Security
Security for implementations of Data Engineering Integration includes security for the Informatica domain native environment and for the non-native environments.
Security for the Hadoop Environment
You can configure security for the Informatica domain and the Hadoop cluster to protect from threats inside and outside the network. Security for the Hadoop cluster includes the following areas:
- Authentication
- When the Informatica implementation includes Data Engineering Integration, user identities must be authenticated in the Informatica domain and the Hadoop cluster. Authentication for the Informatica domain is separate from authentication for the Hadoop cluster.
- By default, Hadoop does not verify the identity of users. To authenticate user identities, you can configure the following authentication protocols on the cluster:
- - Native authentication
- - Lightweight Directory Access Protocol (LDAP)
- - Kerberos, when the Hadoop distribution supports it
- - Apache Knox Gateway
- Data Engineering Integration also supports Hadoop clusters that use a Microsoft Active Directory (AD) Key Distribution Center (KDC) or an MIT KDC.
- Authorization
- After a user is authenticated, a user must be authorized to perform actions. For example, a user must have the correct permissions to access the directories where specific data is stored to use that data in a mapping.
- You can run mappings on a cluster that uses one of the following security management systems for authorization:
- - Cloudera Navigator Encrypt
- - HDFS permissions
- - User impersonation
- - Apache Ranger
- - Apache Sentry
- - HDFS Transparent Encryption
- Data and metadata management
- Data and metadata management involves managing data to track and audit data access, update metadata, and perform data lineage. Data Engineering Integration supports Cloudera Navigator and Metadata Manager to manage metadata and perform data lineage.
- Data security
- Data security involves protecting sensitive data from unauthorized access. Data Engineering Integration supports data masking with the Data Masking transformation in the Developer tool, Dynamic Data Masking, and Persistent Data Masking.

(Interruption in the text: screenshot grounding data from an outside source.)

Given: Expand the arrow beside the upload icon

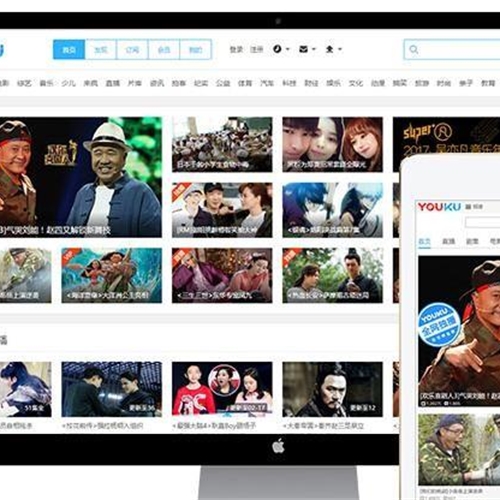Looking at the screenshot, I should pyautogui.click(x=340, y=49).
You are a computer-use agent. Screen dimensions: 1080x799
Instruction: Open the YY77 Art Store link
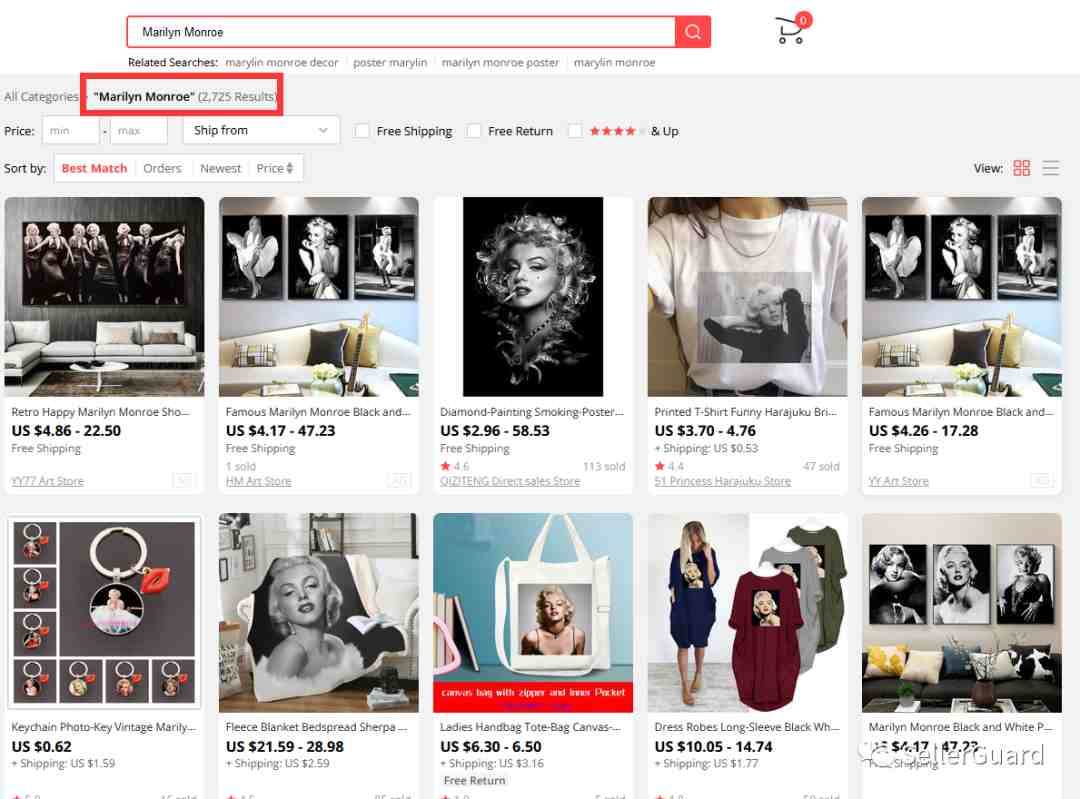point(48,481)
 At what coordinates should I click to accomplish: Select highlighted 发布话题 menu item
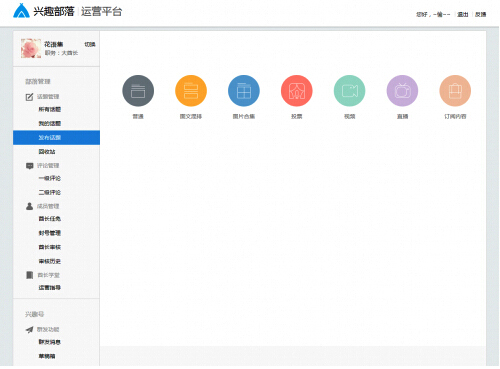click(56, 138)
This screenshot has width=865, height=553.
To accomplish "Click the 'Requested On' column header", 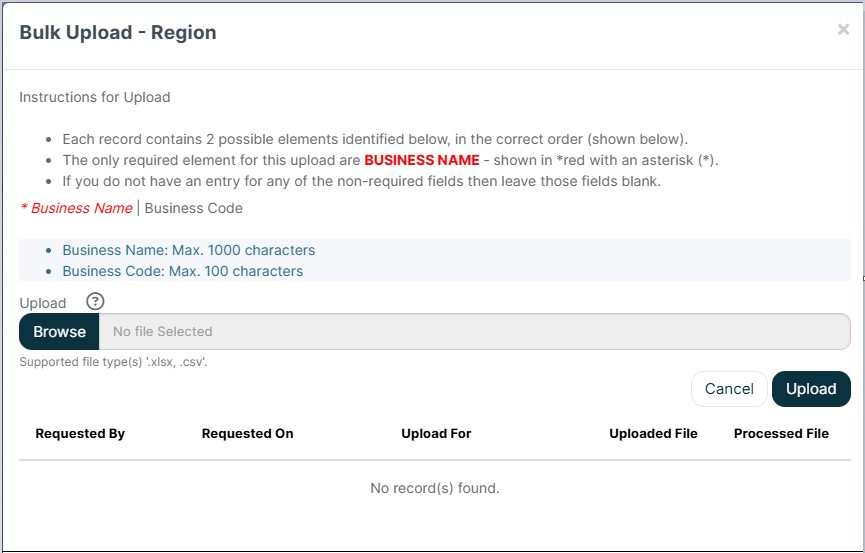I will click(x=247, y=434).
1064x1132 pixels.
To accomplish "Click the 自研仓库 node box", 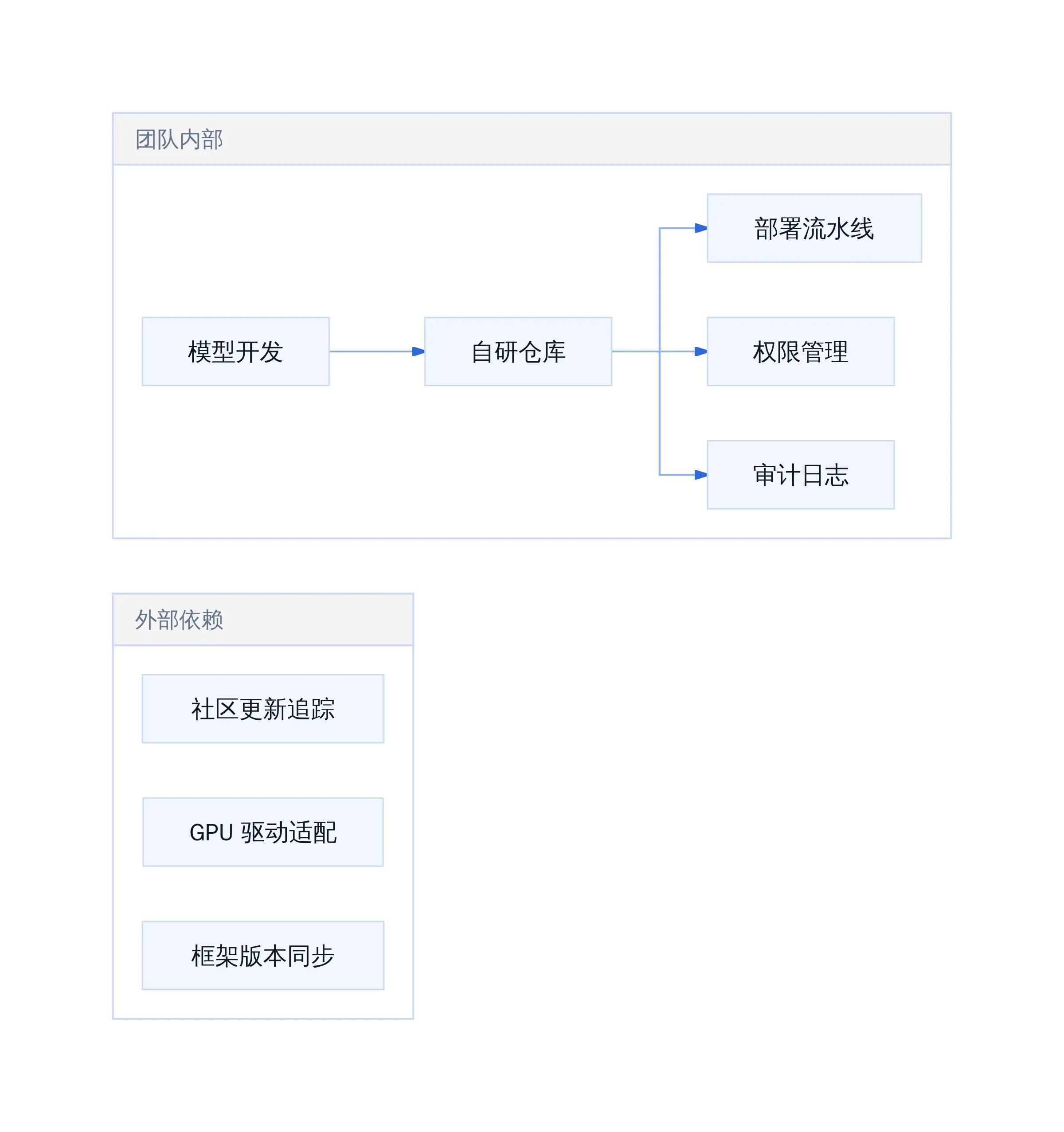I will [x=518, y=351].
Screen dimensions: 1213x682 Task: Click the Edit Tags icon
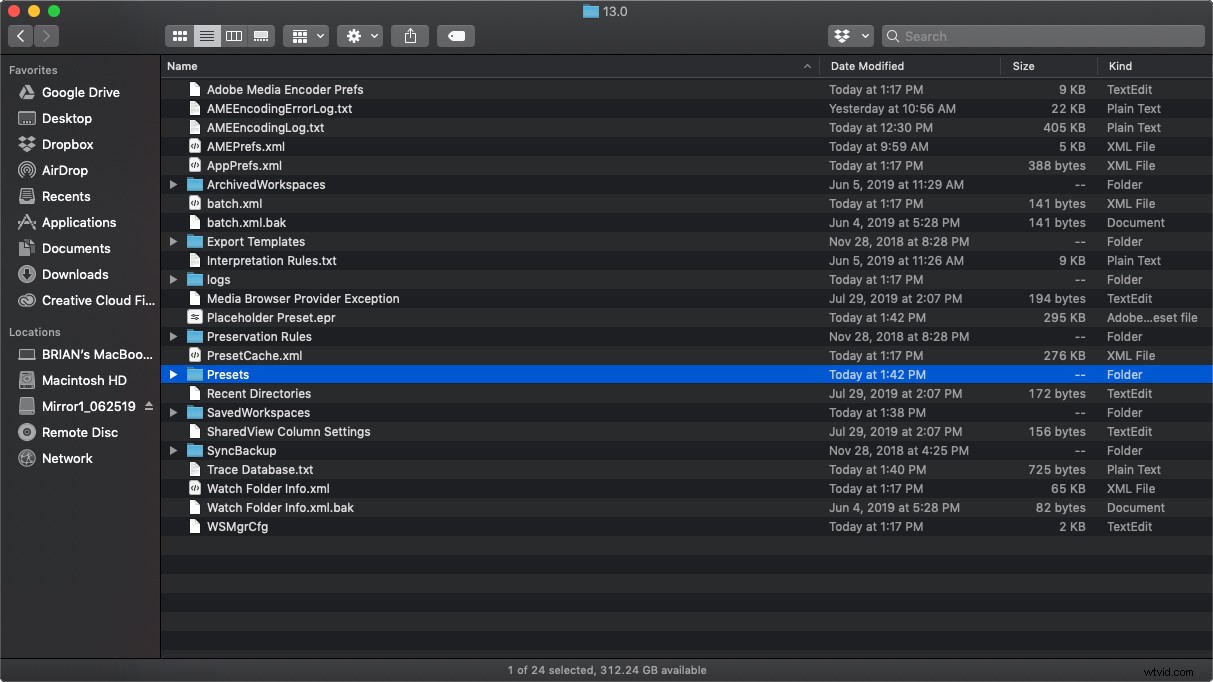[x=456, y=35]
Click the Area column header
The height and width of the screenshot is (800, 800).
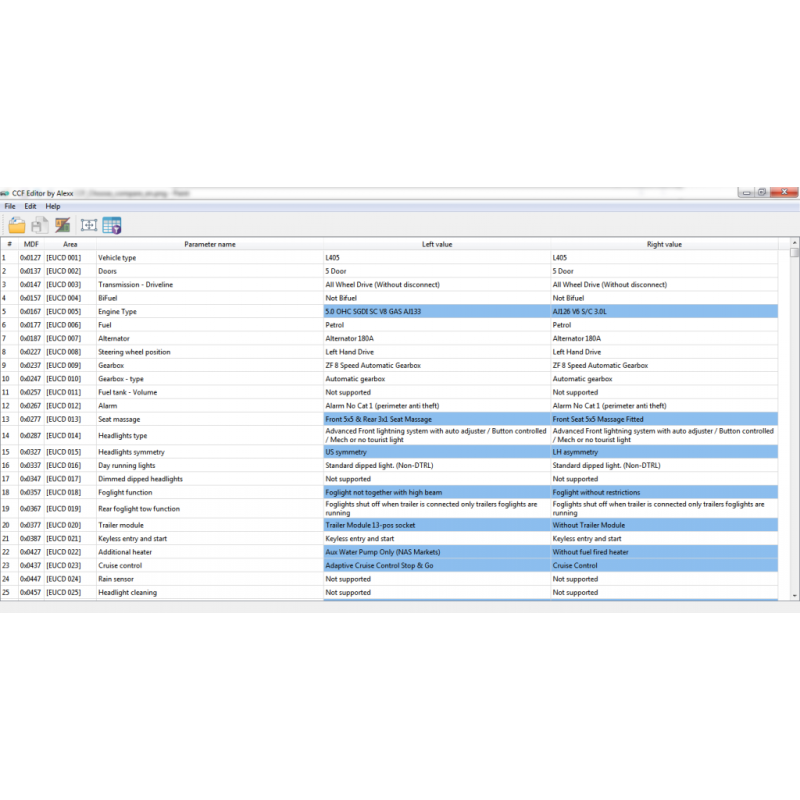pyautogui.click(x=70, y=244)
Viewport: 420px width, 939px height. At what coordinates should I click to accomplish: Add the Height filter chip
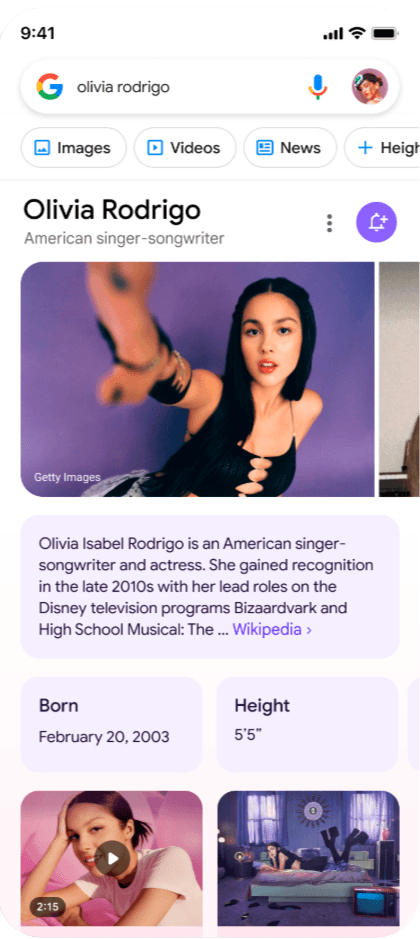tap(382, 148)
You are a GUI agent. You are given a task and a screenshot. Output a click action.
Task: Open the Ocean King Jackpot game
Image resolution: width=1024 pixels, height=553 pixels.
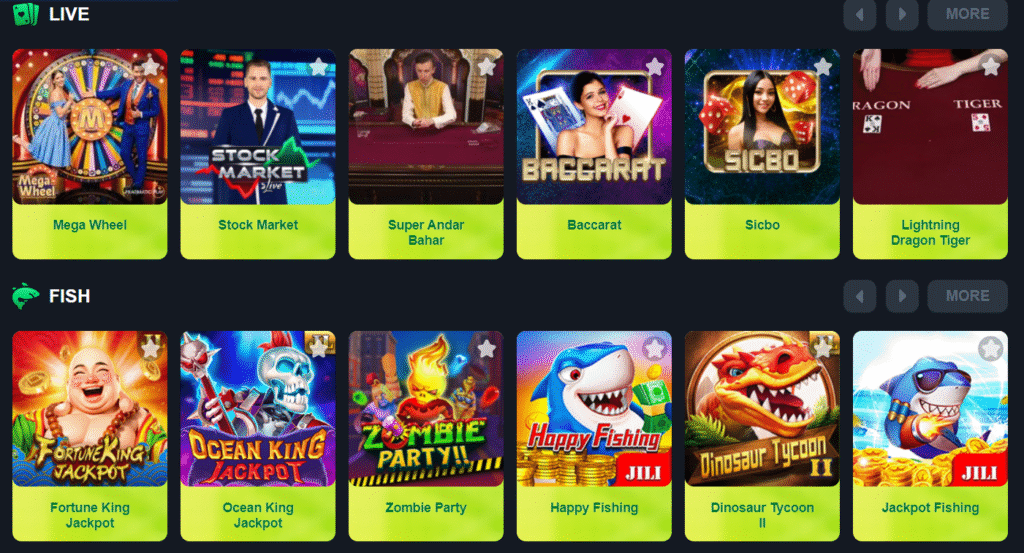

- Operating system profiles
- An operating system profile is a type of security that the Data Integration Service uses to run mappings. Use operating system profiles to increase security and to isolate the run-time environment for users. Data Engineering Integration supports operating system profiles on all Hadoop distributions. In the Hadoop run-time environment, the Data Integration Service pushes the processing to the Hadoop cluster and the run-time engines run mappings with the operating system profile.
Security for the Databricks Environment
The Data Integration Service uses token-based authentication to provide access to the Databricks environment. Generate tokens within the Databricks environment and use the token ID to connect to Databricks.